● **SHORT EXERCISE A**
Copy word for word the part of the post about Ali Farka Toure's album Savane that opens with the words containing "Monday, August 14, 2006" and closes with "the best IMO.".

TEXT SHOWN start

Monday, August 14, 2006

Abstract Index playlist - Aug 9/06

Will this disc hit the world music glass ceiling?

Ali Farka Toure's latest and last disc, Savane, is his career peak. It's the most moving, emotional, dynamic and instrumentally varied disc of his career. With a large ensemble of n'goni, balafon, kora, and the vital additions of harmonica and Pee Wee Ellis' appropriately braying saxophone, it screams "damn right I've got the blues" from the very first note. Toure has never made a bad album, even his most famous work (some would also say least essential), Talking Timbuktu, is very good. And this one is his best, if not the best IMO.

So will there be five star reviews? Will this be a common top ten pick at the end of the year?I hope so. But so far, I've seen glowing reviews which heap praise on the album, only to give it a respectable 4 out of 5.

What makes an album classic? The elements are all here: great songwriting, performances, production, and imagination. Oh yeah, and he's dead - the best career move anyone can make.

Familiarity does play a part in determining 'classic' ratings. Critics rarely give out 5 stars for music they're not feeling on a gut level. As well, a critic usually has a sense that a classic album is the best an artist can do or will ever do, or that their work is a definitive statement of genre. Savane: check and check. Who in North America is unfamiliar with the blues, even if only through the collective memory of power chords? Malian blues is not all that unfamiliar as a genre either - thank you, Martin Scorsese. This is an album that's intrinsically accessible but still somewhat alien (the violin freakout of "Hanana" is one of many high points). It's the product of someone who's corralled all their remaining energies and deployed them ambitiously and soulfully.

I'm a broken record about this kind of thing, but the modus operandi of many publications is to publish the review for diversity's sake, but otherwise forget about it when the signifigant lists are being made. And that's yet another reason why "world music" continues to be a valid term - when great albums are consigned to permanent outsider status by accident or by design.

TEXT SHOWN end

● **SHORT EXERCISE B**
Quote both entries below exactly as they appear, leaving the pictures out of your answer.

SUPPLIED RECORDS start

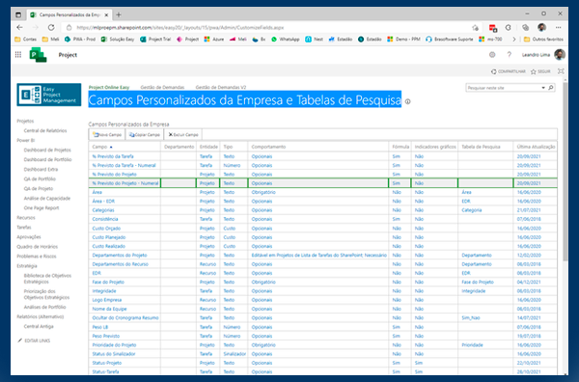The width and height of the screenshot is (579, 382).
Task: Open the Fase do Projeto field link
Action: pyautogui.click(x=108, y=282)
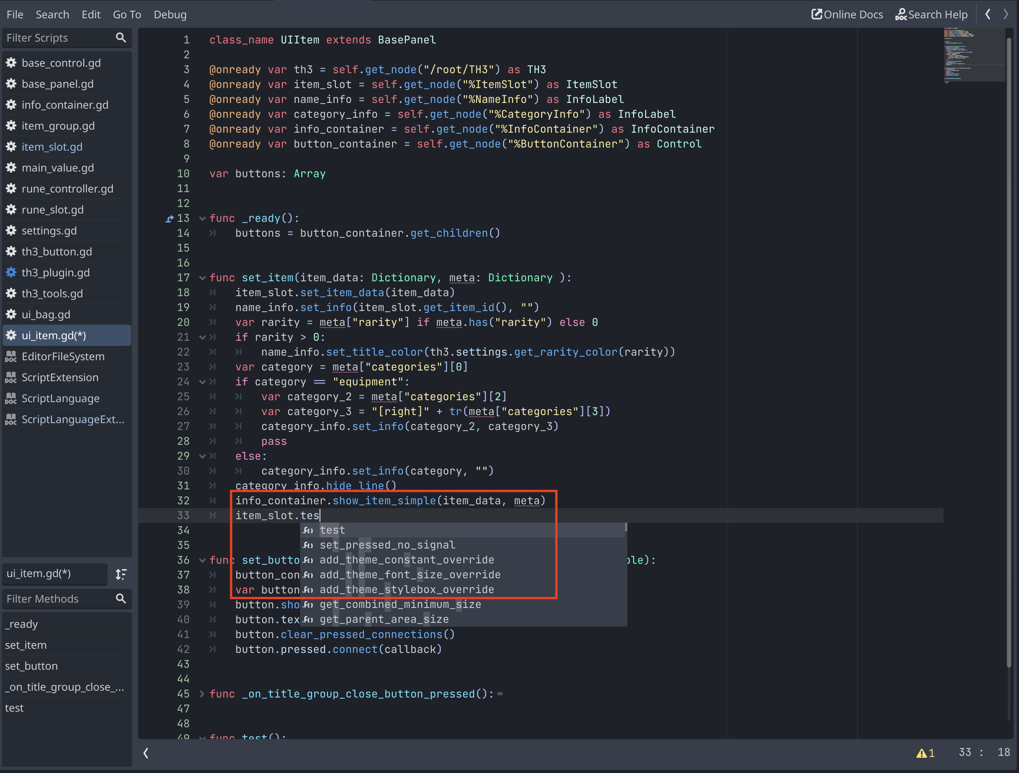The image size is (1019, 773).
Task: Open the Debug menu
Action: click(x=170, y=14)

SUPPLIED RECORDS end

● **EXERCISE RESULT A**
Monday, August 14, 2006

Abstract Index playlist - Aug 9/06

Will this disc hit the world music glass ceiling?

Ali Farka Toure's latest and last disc, Savane, is his career peak. It's the most moving, emotional, dynamic and instrumentally varied disc of his career. With a large ensemble of n'goni, balafon, kora, and the vital additions of harmonica and Pee Wee Ellis' appropriately braying saxophone, it screams "damn right I've got the blues" from the very first note. Toure has never made a bad album, even his most famous work (some would also say least essential), Talking Timbuktu, is very good. And this one is his best, if not the best IMO.

● **EXERCISE RESULT B**
The width and height of the screenshot is (579, 382).
Task: Open the Fase do Projeto field link
Action: pyautogui.click(x=108, y=282)
The image size is (1019, 773).
Task: Open the Debug menu
Action: click(x=170, y=14)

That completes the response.